Este conjunto habitacional pertenece a un modelo de integración social creado en 1945, bajo los nombres de De la Barra, Hurtado y Geisse; y con el objetivo de satisfacer, en ese entonces, la demanda de vivienda social mínima. Un modelo de planificación ejecutado por la CORVI, bajo el alero del estilo modernista y exclusivamente para postulantes individuales, funcionarios públicos y obreros.
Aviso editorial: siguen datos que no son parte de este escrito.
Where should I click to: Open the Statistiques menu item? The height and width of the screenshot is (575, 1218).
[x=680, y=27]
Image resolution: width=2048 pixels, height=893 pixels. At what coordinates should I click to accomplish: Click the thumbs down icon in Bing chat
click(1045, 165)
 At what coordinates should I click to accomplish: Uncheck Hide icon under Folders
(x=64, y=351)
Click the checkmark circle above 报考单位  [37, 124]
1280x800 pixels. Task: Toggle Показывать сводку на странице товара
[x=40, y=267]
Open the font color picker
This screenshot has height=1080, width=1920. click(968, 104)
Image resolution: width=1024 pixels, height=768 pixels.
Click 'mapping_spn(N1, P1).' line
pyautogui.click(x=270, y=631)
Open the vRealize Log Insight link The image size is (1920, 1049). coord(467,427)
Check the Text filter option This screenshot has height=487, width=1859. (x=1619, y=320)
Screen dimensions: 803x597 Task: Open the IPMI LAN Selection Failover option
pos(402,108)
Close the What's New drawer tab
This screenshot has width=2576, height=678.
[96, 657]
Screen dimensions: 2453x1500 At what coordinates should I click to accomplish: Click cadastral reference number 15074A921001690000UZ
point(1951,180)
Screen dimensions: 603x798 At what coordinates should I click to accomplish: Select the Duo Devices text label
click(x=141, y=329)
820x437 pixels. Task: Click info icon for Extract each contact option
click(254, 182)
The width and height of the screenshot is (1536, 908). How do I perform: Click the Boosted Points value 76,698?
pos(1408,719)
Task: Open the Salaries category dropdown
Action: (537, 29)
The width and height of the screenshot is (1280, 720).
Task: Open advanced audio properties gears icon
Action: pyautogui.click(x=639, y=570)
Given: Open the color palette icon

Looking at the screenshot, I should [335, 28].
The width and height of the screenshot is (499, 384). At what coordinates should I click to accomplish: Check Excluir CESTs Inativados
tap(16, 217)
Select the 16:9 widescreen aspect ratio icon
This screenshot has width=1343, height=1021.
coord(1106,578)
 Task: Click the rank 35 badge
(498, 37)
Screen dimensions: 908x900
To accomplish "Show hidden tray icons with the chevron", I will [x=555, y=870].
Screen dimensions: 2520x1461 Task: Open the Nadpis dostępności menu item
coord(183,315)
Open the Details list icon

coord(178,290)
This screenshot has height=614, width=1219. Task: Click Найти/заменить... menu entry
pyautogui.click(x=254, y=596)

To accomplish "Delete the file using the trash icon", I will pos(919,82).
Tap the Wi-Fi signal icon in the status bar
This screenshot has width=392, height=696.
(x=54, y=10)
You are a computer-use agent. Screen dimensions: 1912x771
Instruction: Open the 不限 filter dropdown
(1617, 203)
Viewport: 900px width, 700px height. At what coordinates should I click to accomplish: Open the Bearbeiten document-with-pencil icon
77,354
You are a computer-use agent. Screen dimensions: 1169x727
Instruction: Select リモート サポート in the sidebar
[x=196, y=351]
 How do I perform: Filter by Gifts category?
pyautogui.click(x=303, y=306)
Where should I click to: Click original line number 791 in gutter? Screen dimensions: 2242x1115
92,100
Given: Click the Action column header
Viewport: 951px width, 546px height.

Su estructura, basada en un patrón de bloques de departamentos aislados e insertos en paños de terreno liberado para espacios públicos, mal conservado y todo, da de qué hablar.


La utopía de los urbanistas modernos fue crear un espacio libre en las plantas bajas, que liberaran el espacio bajo los bloques macizos que se erguían por sobre el nivel de la calle, pensados para el poblamiento de comunidades densificadas en altura, favoreciendo la interacción entre vecinos y transeúntes. Sus ideales pronto se convirtieron en la tendencia urbana en proyectos de vivienda de interés social desde esta época y hasta el día de hoy se conserva ese precepto. En el caso de la Población Juan Antonio Ríos, el integrar esa idea al desarrollo de edificios de una arquitectura super-funcional, busca dar paso a un nuevo modo de vida, de carácter urbano, libre y en pos de desarrollar una ciudad de límites permeables y abiertos.

Para algunos críticos, es una construcción extremadamente autónoma que no se cohesiona con la trama urbana de la comuna de Independencia, ni menos con el resto de las edificaciones que circundan el área, o que incluso desorienta. Pero para los amantes del modernismo es un trozo de ciudad que constituye una escultura a escala urbana en sí misma, con todo lo que eso implica en términos de conjunto, pues ciertamente es una obra notoriamente emancipada de las edificaciones aledañas.
Sin embargo, pese a todo lo que se pueda decir, su gran valor está en la voluntad de incluir en su diseño tal vez el más alto de los preceptos del modernismo: el de la primera planta libre, pública y accesible a quien quiera; un lugar donde se cree una vida comunitaria y de valores horizontales. Colectivismo que, aunque parece algo anticuado, aún resiste al paso del tiempo -cojo y sin dientes- y se planta como un viejo estandarte ante los nuevos modelos de ciudad, eminentemente pensada desde lo individual.


Recordar a la población Juan Antonio Ríos es tributar otra vez a aquella arquitectura olvidada y que hoy pasa por obsoleta, tristemente relegada al abandono y a la exigua supervivencia, siempre mal juzgada por la ignorancia de la memoria de corto plazo. Pruebas vivientes de nuestra historia, y que comprueban que esa ilusión del urbanismo moderno sigue respirando, viviendo y adaptándose como puede a las nuevas comunidades que habitan hoy la metrópoli. Tal vez la única fuente visible capaz de crear esa ilusión pasada de una ciudad inclusiva.


Aquí un colectivo de departamentos que no aparece en las publicaciones, ni de la que se habla en las revistas de moda, pero que aun así, constituye uno de los muchos e inadvertidos tesoros modernos del siglo XX que pueblan el Santiago que no se muestra en las postales.
—
Texto e imágenes: Carolina Briones




2 comentarios. Dejar nuevo
Muy buena mirada de las construcciones modernas y su significado social, ya que aporta a la construcción de la historia de nuestra ciudad, con hitos que marcan la idiosincrasia de los chilenos. Gracias por compartir!!
Si bien concuerdo plenamente con el analisis urbano. Hay dos errorres en el reportaje, uno es el nombre, se trata de la población Villa Ríos vecina de la población Juan Antonio Ríos y quizás esto los llevó al segundo error la poblacion Villa Ríos fue construida a principios de los 60 y es una réplica de un conjunto habitacional de Sao Paulo. Felicitaciones por relevar valores urbanos que hay que rescatar.